Recent studies show a rise in younger people being diagnosed with cancer. A BMJ Oncology study revealed that between 1990 and 2019 cancer rates worldwide would have risen 79% in people under the age of 50. A 2023 American Cancer Society report found that 20 percent of colorectal cancer diagnosis in 2019 were in patients under age 55, almost twice the rate in 1995. Breast and colorectal cancers were among the top three cancers with the highest numbers of early-onset diagnoses in 2019.

“Using these reports to understand your likelihood to develop common cancers is an important step toward integrating genetics into healthcare,” said Noura Abul-Husn, Vice President of Genomic Health at 23andMe. “Today, there is increasing evidence and support for the use of PRS in personalized disease prevention, and certain medical specialities — including oncology — have already begun to adopt this to inform clinical decision-making. These new reports will help customers better understand their overall likelihood for developing these diseases, and enable them to work with their healthcare providers to implement prevention plans.”

The new reports released March 6, 2024, were developed by 23andMe scientists and clinical experts, using the Company’s massive database of genetic and health information contributed by consented research participants. 23andME now offers over 40 PRS reports, which utilize machine learning to analyze the complex interplay of thousands of genetic variants linked to specific conditions or diseases.
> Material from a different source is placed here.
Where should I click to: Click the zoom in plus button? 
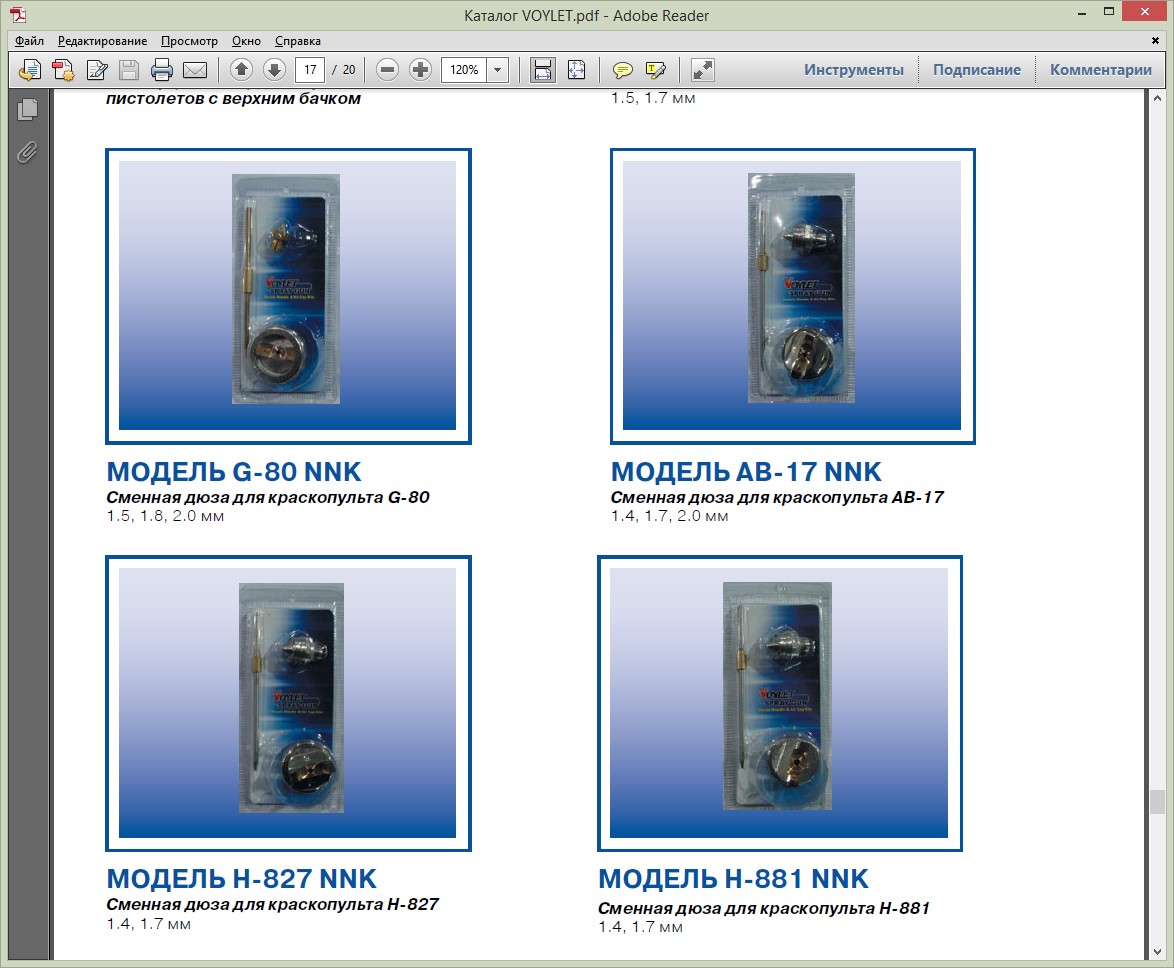(x=421, y=70)
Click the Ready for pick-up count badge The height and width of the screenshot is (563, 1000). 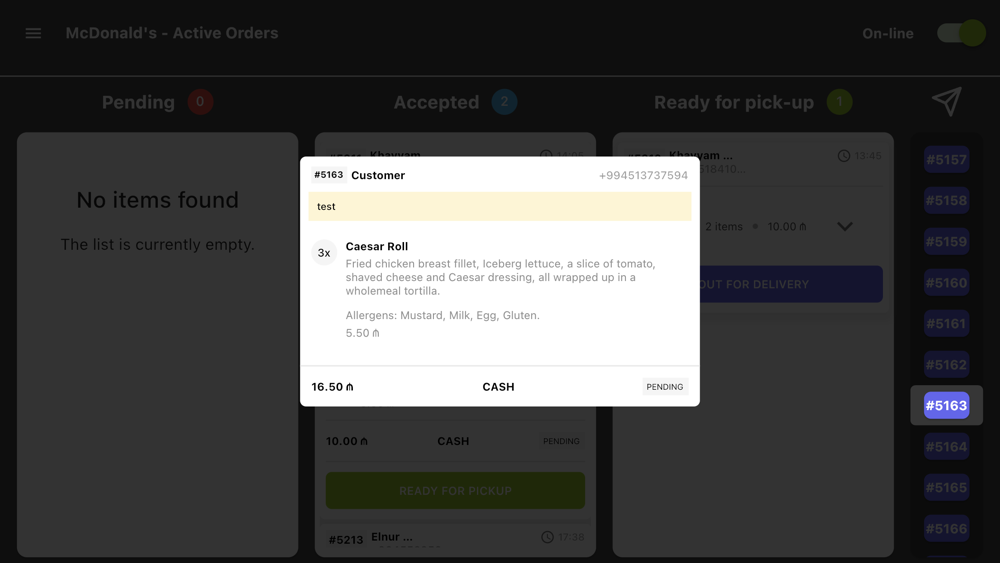[x=839, y=102]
23andMe’s New Breast Cancer, Prostate Cancer, and Colorectal Cancer PRS Reports

The new 23andMe PRS reports focus on some of the most common cancers for which genetics are often a factor, noting where some customers may have an increased likelihood of developing these conditions relative to average. This is important because averages can mask large differences — some people have a higher chance of developing cancer and some a slightly lower chance, due to genetics and other factors. Importantly, healthy lifestyle habits can offset an increased genetic likelihood for developing these diseases, while routine screening can help with early detection.

On average, 1 in 8 females will develop breast cancer in their lifetime

On average, 1 In 8 males will develop prostate cancer in their lifetime

On average, 1 in 25 people will develop colorectal cancer in their lifetime

Depending on the type of cancer PRS report and individuals’ ethnicity, up to 5-to-30 percent of current 23andMe + Premium and 23andMe+ Total Health members will see an increased likelihood result.

“The hope is that this information will help more people, altering them to a chance of developing the disease that they might not have known otherwise,” write Abul-Husn.

There are limitations with these reports. Availability of the breast cancer and prostate cancer PRS reports is based on self-reported birth sex. These new reports do not diagnose the conditions, do not describe a person’s overall likelihood for developing the conditions, and they do not include all genetic variants, including those linked to hereditary cancer syndromes, that may be associated with these conditions.